> [Source data]

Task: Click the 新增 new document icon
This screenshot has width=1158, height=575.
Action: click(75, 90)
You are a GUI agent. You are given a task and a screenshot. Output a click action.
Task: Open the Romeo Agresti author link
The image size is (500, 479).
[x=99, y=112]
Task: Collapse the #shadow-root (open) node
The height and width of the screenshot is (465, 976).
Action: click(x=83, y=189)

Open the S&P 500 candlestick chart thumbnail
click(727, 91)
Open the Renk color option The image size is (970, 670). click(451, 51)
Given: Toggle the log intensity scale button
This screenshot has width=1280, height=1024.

==

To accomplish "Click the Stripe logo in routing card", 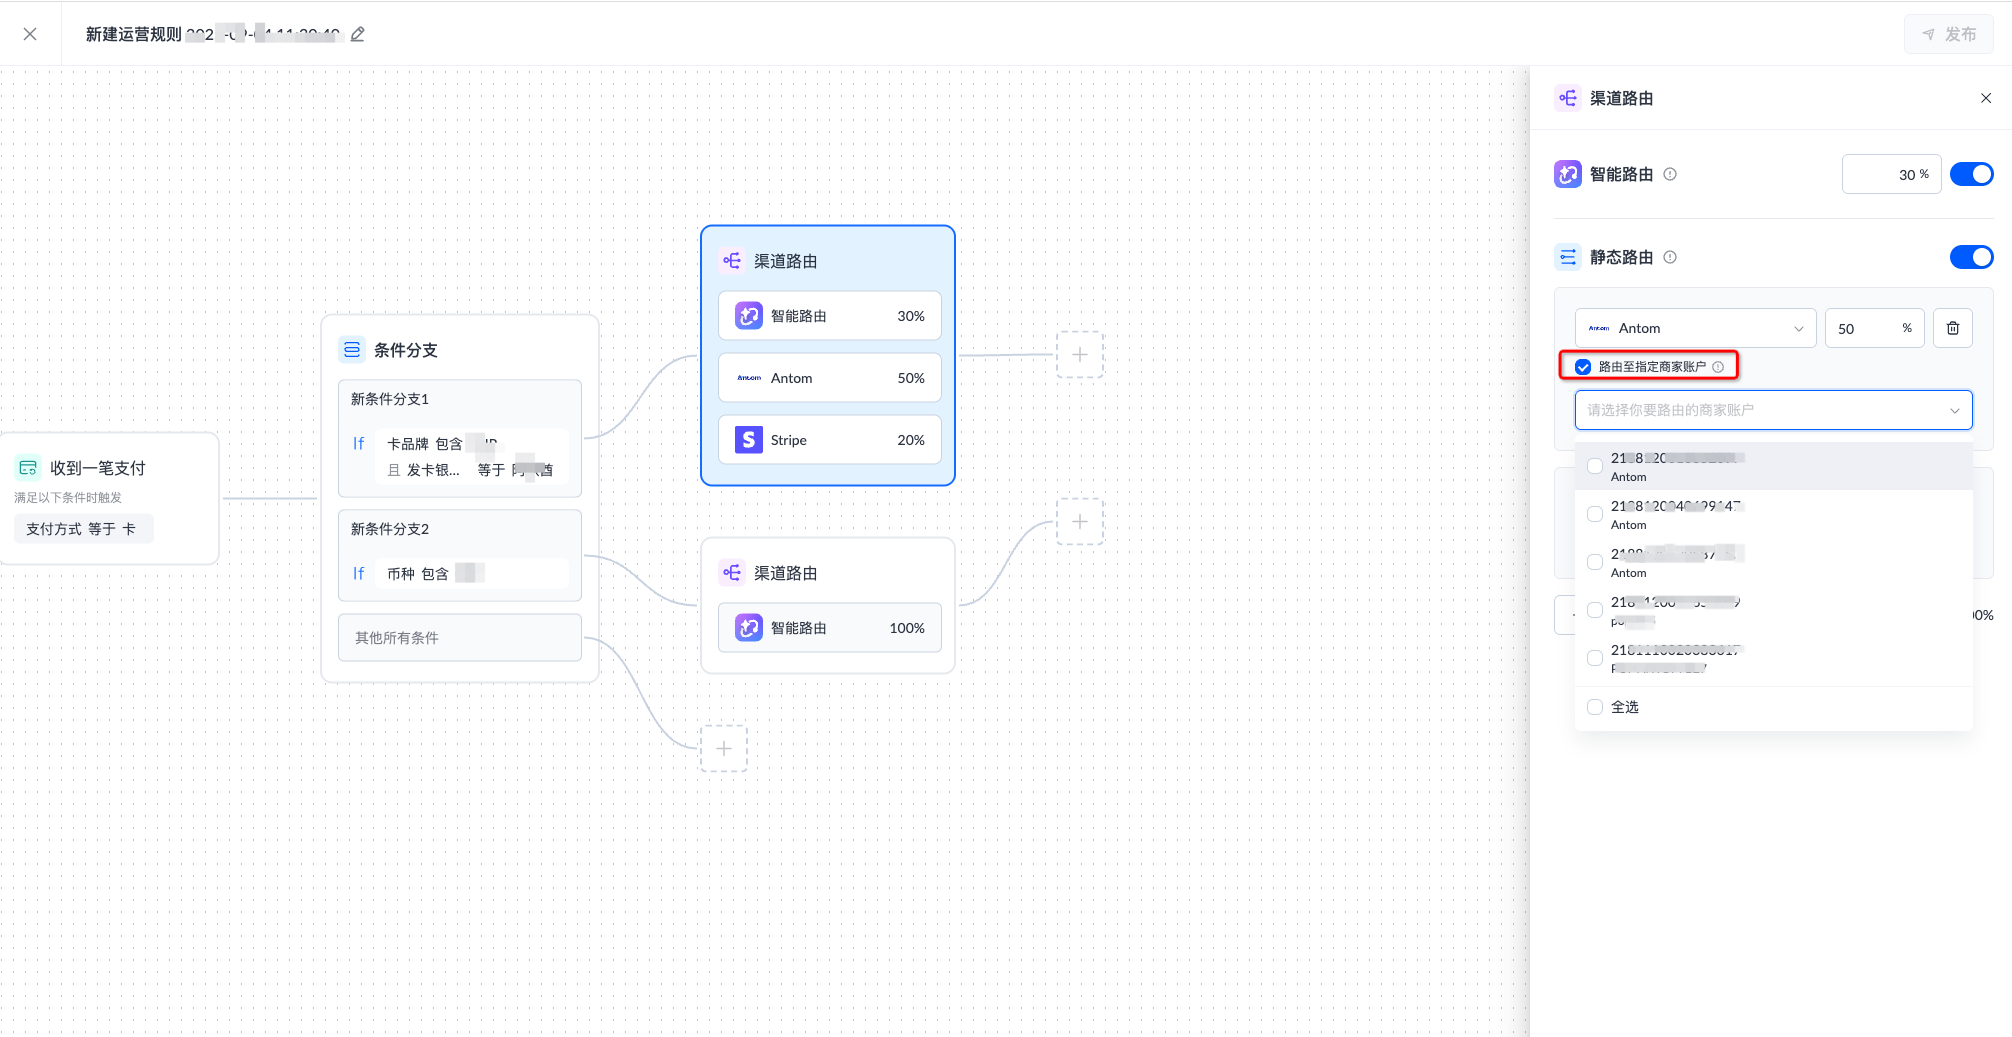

> [Description of the task] Restate word for word only the lines above from the line containing "This screenshot has width=1158, height=575." to the line containing "This screenshot has width=1280, height=1024.", both of them included.

> [Reply]
This screenshot has width=1158, height=575.
Action: click(75, 90)
You are a GUI agent. You are given a task and a screenshot. Output a click action.
Task: Open the Romeo Agresti author link
The image size is (500, 479).
[x=99, y=112]
Task: Collapse the #shadow-root (open) node
The height and width of the screenshot is (465, 976).
Action: click(x=83, y=189)

Open the S&P 500 candlestick chart thumbnail
click(727, 91)
Open the Renk color option The image size is (970, 670). click(451, 51)
Given: Toggle the log intensity scale button
This screenshot has width=1280, height=1024.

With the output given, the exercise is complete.